Timing of cisplatin administration for chemoradiotherapy in transgenic mice bearing lens tumors.

Cisplatin-based concurrent chemoradiotherapy (CCRT) has become a standard treatment for cancer of the uterine cervix. However, there have been no investigations into the optimum timing for administration of anticancer drugs using animal models. The aim of the present study was to determine the appropriate timing for administration of the anticancer drug cisplatin in relation to delivery of radiation by assessing the antitumor activity and adverse effects of 3 different regimens in αT3 transgenic mice bearing lens epithelial tumors. CCRT showed the strongest antitumor activity. There was a significant difference between CCRT and administration of cisplatin before radiotherapy (neoadjuvant therapy) with regard to the apoptotic effect detected by TUNEL staining, but there was no significant difference between CCRT and administration of cisplatin after radiotherapy (adjuvant therapy). Assessment of adverse effects showed that there were no significant differences in the mortality rate, weight loss, anemia and leukopenia among the 3 regimens. In conclusion, these findings obtained in an animal model suggest that cisplatin should probably not be administered before irradiation, since the antitumor effect is significantly weaker than that of CCRT or administration after irradiation, while adverse effects are similar.

Introduction

Human papillomavirus (HPV) contributes to the development of cancer of the uterine cervix. It has been reported that the E6 oncoproteins of high-risk HPV types inhibit the activity of p53 tumor suppressor protein, while the E7 oncoproteins of high-risk HPV types inhibit pRB tumor suppressor protein (1,2). Cervical cancer is the second most frequent cancer among women worldwide (3) and concurrent chemoradiotherapy with cisplatin has become standard treatment for locally advanced cervical cancer (4–7). It has been confirmed that cisplatin-based concurrent chemoradiotherapy (CCRT) significantly decreases the risk of mortality due to cervical cancer by 30–50% (8–11), and also improves both disease-free survival and overall survival. However, virtually all chemotherapy agents enhance radiation damage to normal tissues, leading to severe adverse effects of concurrent chemoradiotherapy (12,13).

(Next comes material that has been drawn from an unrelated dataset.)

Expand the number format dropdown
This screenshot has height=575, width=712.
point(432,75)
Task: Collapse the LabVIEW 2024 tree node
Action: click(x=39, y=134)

There has been a lack of animal studies on the timing of administration of anticancer agents. Although in vitro studies using cell lines can evaluate efficacy (14–16), adverse effects cannot be properly evaluated. The aim of the present study was to determine the most appropriate timing for the administration of cisplatin with radiation through comparison of the neoadjuvant, concurrent chemoradiotherapy (CCRT) and adjuvant strategies by evaluating efficacy and adverse effects in αT3 transgenic mice (αT3 mice) with undifferentiated lens epithelial tumors induced by the T antigen of SV40, which is a DNA virus resembling HPV types 16 and 18 (HPV16/18) that cause cervical cancer (17,18).

Materials and methods

Animals

We produced αT3 mice that developed crystalline lens epithelial tumors (17,18). The mechanism of transformation by SV40 T antigen (TAg) of is similar to that by the E6/E7 oncoproteins of HPV16/18 since both TAg and these oncoproteins inhibit the activity of the p53 and pRB tumor suppressor proteins (19). These mice developed lens dysplasia at the embryonic stage and carcinoma in situ was observed at 8 weeks after birth. The tumors subsequently showed intraocular invasion (at 16 weeks of age), extraocular invasion (at 32 weeks of age), and metastasis to lymph nodes and other organs (after 52 weeks of age) (Fig. 1).

Figure 1

Lens tumors in αT3 mice. (A) The tumor was confined inside the eyeball at 8 weeks of age. (B) The tumor showed extraocular infiltration at 16 weeks of age. (C) The tumor destroyed the eyeball and metastasized to the cervical lymph nodes (black arrow) at 52 weeks of age.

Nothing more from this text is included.